Detection of Reactive Oxygen Species
Faint green fluorescent spots as well as a thin but bright green fluorescent layer were observed at the extreme margins of G0 prothallus. In comparison, there was a remarkable increase in the fluorescent intensity of the spots and the marginal layer in G1. In case of G3 however, the entire prothallus was intensely fluorescent (Figure 7).
Figure 7 Accumulation of ROS in gametophytes in response to different sucrose concentrations. Fluorescence microscopy observations of DCFH-DA stained hand-cut transverse sections of G0, G1 and G3 at 5X magnification.
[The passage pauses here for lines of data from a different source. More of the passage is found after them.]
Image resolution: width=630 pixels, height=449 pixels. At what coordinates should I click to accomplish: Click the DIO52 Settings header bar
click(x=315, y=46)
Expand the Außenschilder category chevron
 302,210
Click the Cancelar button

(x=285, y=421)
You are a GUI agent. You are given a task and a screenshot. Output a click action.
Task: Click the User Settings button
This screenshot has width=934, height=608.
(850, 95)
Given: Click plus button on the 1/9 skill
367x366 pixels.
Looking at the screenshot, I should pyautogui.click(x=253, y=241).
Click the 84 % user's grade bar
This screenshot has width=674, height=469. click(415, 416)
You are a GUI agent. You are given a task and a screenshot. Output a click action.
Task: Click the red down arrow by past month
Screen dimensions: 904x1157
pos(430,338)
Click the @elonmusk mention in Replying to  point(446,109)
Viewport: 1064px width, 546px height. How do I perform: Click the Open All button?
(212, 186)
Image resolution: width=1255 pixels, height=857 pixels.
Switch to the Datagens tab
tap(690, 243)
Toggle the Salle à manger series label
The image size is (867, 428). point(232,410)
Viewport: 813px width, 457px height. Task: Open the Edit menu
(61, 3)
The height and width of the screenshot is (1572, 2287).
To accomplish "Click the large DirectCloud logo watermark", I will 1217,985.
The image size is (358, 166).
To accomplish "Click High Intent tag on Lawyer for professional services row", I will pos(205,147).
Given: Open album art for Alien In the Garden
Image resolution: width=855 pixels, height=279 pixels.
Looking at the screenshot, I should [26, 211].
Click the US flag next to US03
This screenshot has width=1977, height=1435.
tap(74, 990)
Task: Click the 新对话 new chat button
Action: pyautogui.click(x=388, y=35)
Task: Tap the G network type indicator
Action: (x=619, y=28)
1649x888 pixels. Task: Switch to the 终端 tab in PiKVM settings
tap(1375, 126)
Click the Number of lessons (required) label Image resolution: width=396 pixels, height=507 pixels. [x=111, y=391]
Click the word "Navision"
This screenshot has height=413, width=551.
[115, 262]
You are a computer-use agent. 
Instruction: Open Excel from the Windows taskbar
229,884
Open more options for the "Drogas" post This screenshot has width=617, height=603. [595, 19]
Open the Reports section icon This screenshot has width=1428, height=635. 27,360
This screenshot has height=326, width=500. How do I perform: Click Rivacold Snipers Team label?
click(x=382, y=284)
Green fluorescent spots/layers in the sections Ai-v, Bi-v, and Ci-v show the localization of ROS at different regions of the prothallus. A, B, C, Pencil sketch diagrams of gametophytes depict the exact location of fluorescence on prothallial surface, where (A) G0 (B) G1 (C) G3.
Proline
The proline content of G1 and G3 were 2.5 and 4.5 folds higher than that of G0 (Figure 8A).
Figure 8 Changes in proline and ROS scavenging enzyme activity in gametophytes in response to sucrose concentration. (A) Proline content. (B) Superoxide dismutase (SOD). (C) Ascorbate peroxidase (APX). (D) Glutathione reductase (GR) activity. Error bars show the standard error (S.E.) for three biological replicates of each of G0, G1 and G3 with each having three technical replicates. Different letters indicate the significant differences among the values recorded for each parameter.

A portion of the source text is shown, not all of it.